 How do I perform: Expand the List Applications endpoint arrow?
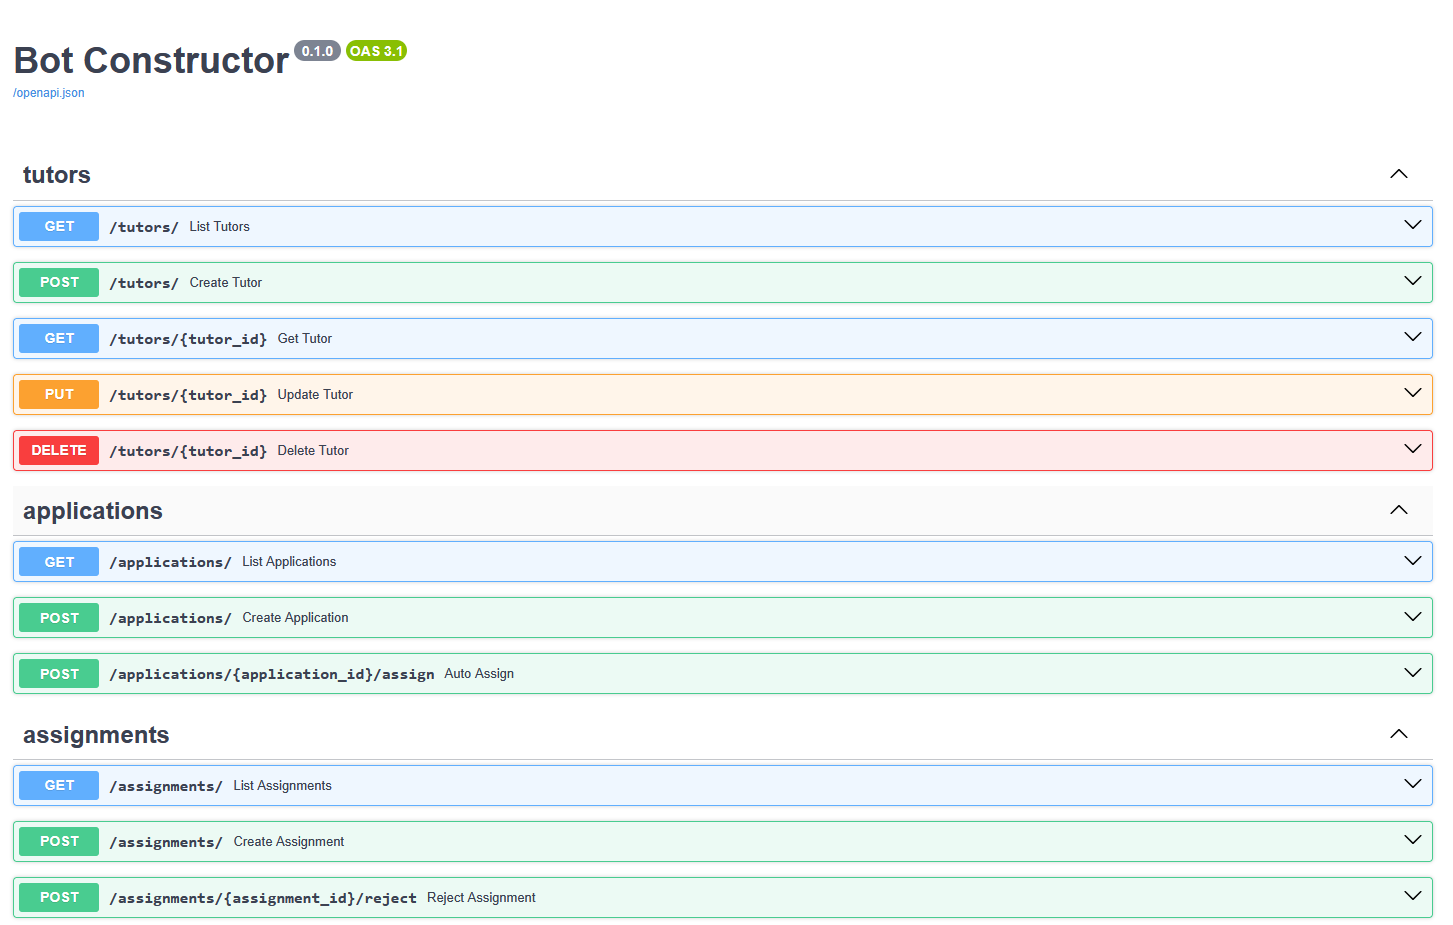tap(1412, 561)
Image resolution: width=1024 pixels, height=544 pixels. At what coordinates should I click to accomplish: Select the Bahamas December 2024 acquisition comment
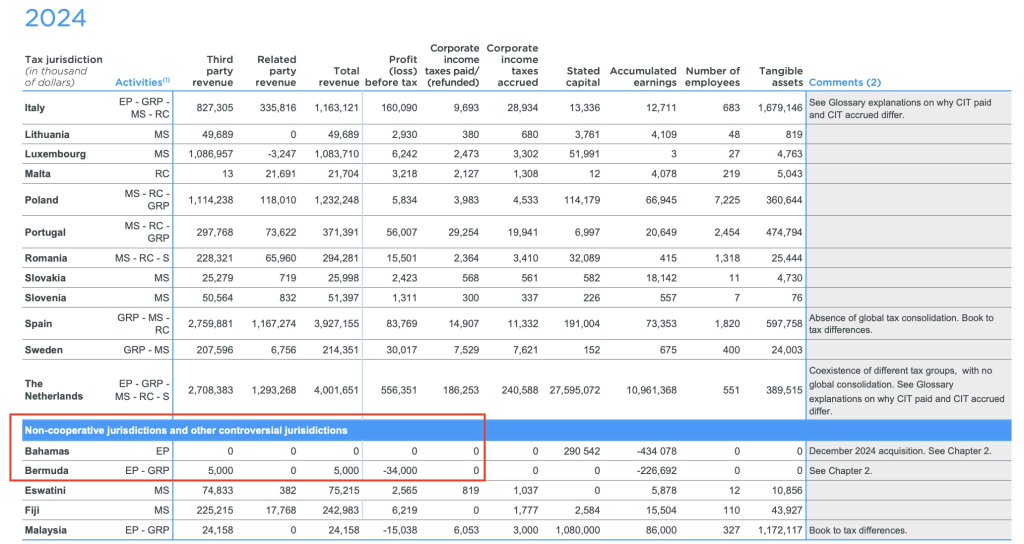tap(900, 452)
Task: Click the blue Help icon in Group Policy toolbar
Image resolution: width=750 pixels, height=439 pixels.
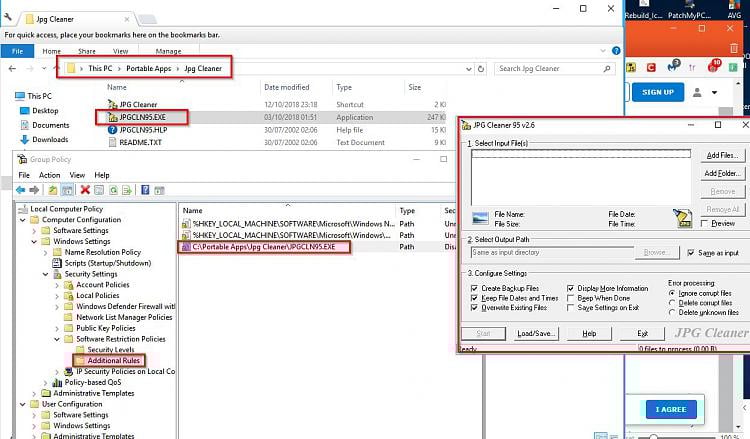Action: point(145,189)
......
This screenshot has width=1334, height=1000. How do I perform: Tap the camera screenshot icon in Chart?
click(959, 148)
......
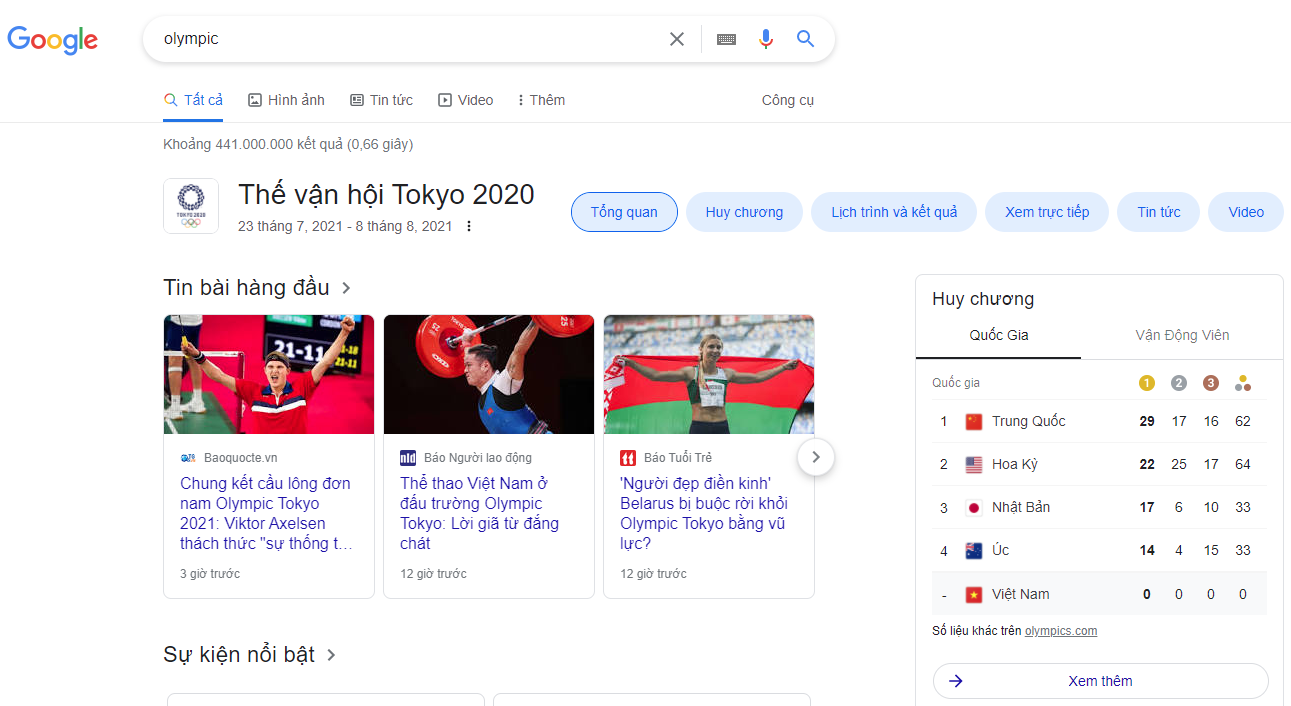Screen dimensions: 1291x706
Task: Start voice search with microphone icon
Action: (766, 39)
......
• What you will do
Write down exactly what the lines above say, from the line holding "How do I perform: Expand" through the line holding "Task: Click the", and nothing more. Do not copy the pictures.

• Solution for this exercise
 How do I perform: Expand the List Applications endpoint arrow?
tap(1412, 561)
Image resolution: width=1024 pixels, height=544 pixels. At what coordinates should I click to accomplish: Select the Bahamas December 2024 acquisition comment
tap(900, 452)
Task: Click the blue Help icon in Group Policy toolbar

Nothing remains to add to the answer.